Spent most of my spare time this last week and weekend re-wiring everything for the Pro Tools rig. As mentioned previously, I'm also taking the time to improve some things. I'm re-wiring everything, which gives me an opportunity to re-think some things, and adding some new equipment - compressors mostly, but it means I've got more inputs and dynamics processing than before.

Above is a pic of one end of the room with the Pro Tools desk under construction.

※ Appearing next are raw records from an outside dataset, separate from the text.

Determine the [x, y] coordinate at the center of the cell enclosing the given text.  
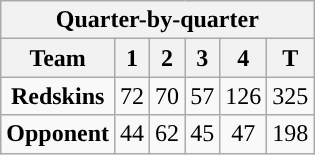
44 [132, 134]
Team [58, 58]
70 [168, 96]
47 [244, 134]
2 [168, 58]
57 [202, 96]
4 [244, 58]
Quarter-by-quarter [158, 20]
72 [132, 96]
Redskins [58, 96]
325 [290, 96]
198 [290, 134]
45 [202, 134]
1 [132, 58]
62 [168, 134]
126 [244, 96]
3 [202, 58]
T [290, 58]
Opponent [58, 134]
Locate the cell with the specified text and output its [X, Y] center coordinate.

And at this point, I'll mention how much I love and hate computers. I love the super efficient work flow of Pro Tools generally, and it's saved my butt (and some of my customers' butts) more than once. Ever had a band play something 5 times instead of 4, and look at you like you're a god when you delete the extra measure so they don't have to do another take because this was _the_ take?
At the same time, though, computers are fallible, and apparently they don't like being moved to new locations. My trusty old G4 decided it didn't want to mount one of its disk drives when I started it up again after ~2 weeks of inactivity. Phooey. Apple's Disk Utility sasys there's nothing wrong with the drive, but won't mount it. Disk Warrior (can't believe I found that disk) says it has problems but it can't fix them. Hmm. I can always erase the disk and re-format it, but I'd rather not do that. So, I order a copy of Data Rescue. It should get here this week, and I'll be sure and let everybody know whether it's worth the $60 plus shipping.

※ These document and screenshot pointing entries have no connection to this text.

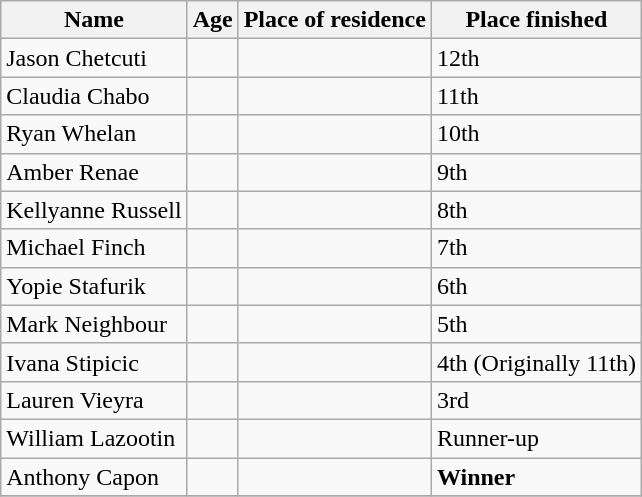
Runner-up [536, 438]
Place finished [536, 20]
Michael Finch [94, 248]
Anthony Capon [94, 477]
William Lazootin [94, 438]
Jason Chetcuti [94, 58]
11th [536, 96]
6th [536, 286]
Winner [536, 477]
Ryan Whelan [94, 134]
10th [536, 134]
9th [536, 172]
Name [94, 20]
Claudia Chabo [94, 96]
Mark Neighbour [94, 324]
Yopie Stafurik [94, 286]
5th [536, 324]
Kellyanne Russell [94, 210]
4th (Originally 11th) [536, 362]
Ivana Stipicic [94, 362]
Place of residence [334, 20]
3rd [536, 400]
8th [536, 210]
Amber Renae [94, 172]
Lauren Vieyra [94, 400]
Age [212, 20]
7th [536, 248]
12th [536, 58]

Saturday, October 03, 2009

Setting up in the new space - or why a move can be good

I hate moving. I've always said there's no better way to find out how much crap you have than to try to move it. My initial advice to anyone would have been, if you've lived anywhere more than a couple years, do not move - ever.
That said, I'm actually finding this to be quite liberating. Most studios that have been around a while have patched stuff together as they got new stuff and made compromises to make it all work. One of the things a move does is give you a chance to re-do stuff, and do it right. So as much of a PITA as it is, I think it will turn out to be a plus.
More later.

Friday, October 02, 2009

Good For Dave Letterman - I Guess?

David Letterman revealed on his show last night that he'd had affairs with some of his staffers, and that someone who knew about it tried to extort $2 million from him to keep quiet about it.
David Letterman said on his show on Thursday that he had been the victim of an extortion attempt over charges of sexual affairs with staff members, claims that he conceded were true.

I'm a little conflicted on this. I mean, good for Dave for not playing along with extortion and for admitting his wrong-doing, but I don't really want to congratulate him for the behavior that got him into this mess.